Au même titre que les délégations togolaises, camerounaises, ou encore sénégalaises. L’Afrique anglophone également était de la partie. Le Kenya, le Ghana ainsi que le puissant Nigeria représenté, entre autres, par le désormais célèbre homme d’affaires et millionnaire Tony Elumelu, à la tête d’une fondation qui accompagne l’entreprenariat des jeunes Africains. « Je suis un panafricain résolu, explique-t-il. En tant que tel, des initiatives comme celles prises par AttijariWafa Bank doivent être soutenues. L’avenir de l’Afrique dépend de la coopération sud-sud ». Et donc du secteur privé.
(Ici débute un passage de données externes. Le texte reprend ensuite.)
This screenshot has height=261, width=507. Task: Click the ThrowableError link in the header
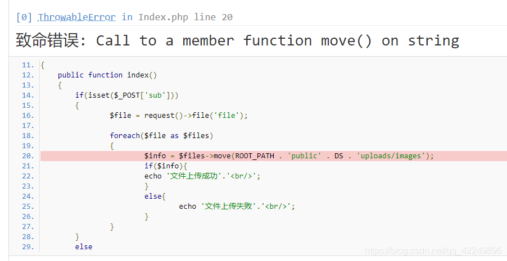[x=76, y=17]
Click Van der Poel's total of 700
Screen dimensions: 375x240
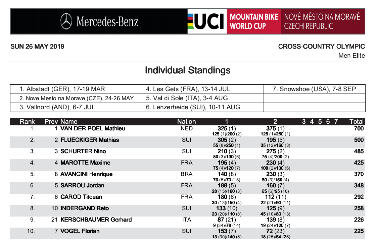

Sachant que si Tony Elumelu, PDG d’UBA, participe à un événement organisé par une banque qui vient le concurrencer sur son marché, à savoir le Nigeria, c’est le signe d’une coopération effective, ou du moins naissante, entre les opérateurs privés africains. « Les opérateurs économiques des différents pays font face aux mêmes problématiques, liées au climat des affaires, aux infrastructures, à l’énergie, à l’entreprenariat, des jeunes notamment…, rappelle Mohamed El Kettani. Ce qui fait qu’aujourd’hui, l’ensemble des secteurs privés, à travers les organisations patronales, les interactions avec les gouvernements, et avec le soutien du canal bancaire, un soutien essentiel, car il conforte la confiance entre opérateurs, nous sommes à même d’être une véritable force de proposition pour nourrir les stratégies de développement des gouvernements. Sans une synergie totale entre les secteurs publics et privés, nous n’allons pas réaliser les objectifs de développement de notre continent ». (Lire ici l’interview en entier de Mohamed El Kettani, PDG d’AttijariWafa Bank). Et c’est dans cette optique de constituer un réseau interafricain de décideurs et d’opérateurs économiques, générateur d’opportunités de développement, que le Club Africa Développement, plateforme qui complète le RDV annuel, a été créé en décembre dernier. Une initiative qui participe là encore à renforcer l’influence marocaine sur le continent… et au delà.

 

 

« Notre ambition est de faire de notre partenariat sud-sud un partenariat gagnant. Attention, ce n’est pas un slogan, c’est une exigence, pour les équilibres mondiaux »

 

« L’histoire du Maroc et de l’Afrique est une belle histoire qui continue de s’écrire, a déclaré le ministre Salaheddine Mezour, en charge des Affaires étrangères et de la coopération, pendant la cérémonie d’ouverture du forum. Le monde est en train de vivre de grands changements, et dans les vingt prochaines années, le monde sera encore différent. Il est clair que dans ces années, l’Afrique sera le continent qui marquera cette mutation du monde. Une belle histoire qui reste à écrire. Comme aujourd’hui. Notre continent bouge, il a des élites exceptionnelles, une population exigeante, et des problèmes à résoudre, mais aussi des leçons à tirer de l’histoire. Le 20e siècle a été celui des indépendances, on a mis beaucoup de temps à sortir de ce que le colonialisme a laissé, le panafricanisme a fait son chemin, et aujourd’hui, nous sommes des pays, des peuples, qui veulent avancer en toute indépendance et en s’émancipant ». S’adressant aux opérateurs privés de l’assistance, le ministre se dit convaincu que « la balle aujourd’hui n’est plus entre les mains des politiques, mais des acteurs économiques. Les vrais acteurs qui font que les ambitions marquées par nos leaders deviennent une réalité ». Et de préciser : « Contrairement à ceux que certains ont prétendu, le Maroc n’est pas parti pour s’imposer ou remplacer, mais pour accompagner ses frères africains, avec la certitude qu’on est capable de bâtir ensemble des choses. Qu’on ne se méprenne pas, le Maroc également apprend à travers l’expérience des autres ». Enfin, il conclut : « Notre ambition est de faire de notre partenariat sud-sud un partenariat gagnant. Attention, ce n’est pas un slogan, c’est une exigence, pour les équilibres mondiaux. Sans exclure le nord, à travers ce partenariat sud-sud renforcé, nous allons construire ce nouveau partenariat avec le nord ». Un partenariat plus équilibré donc et avec pour centre de gravité… le Maroc.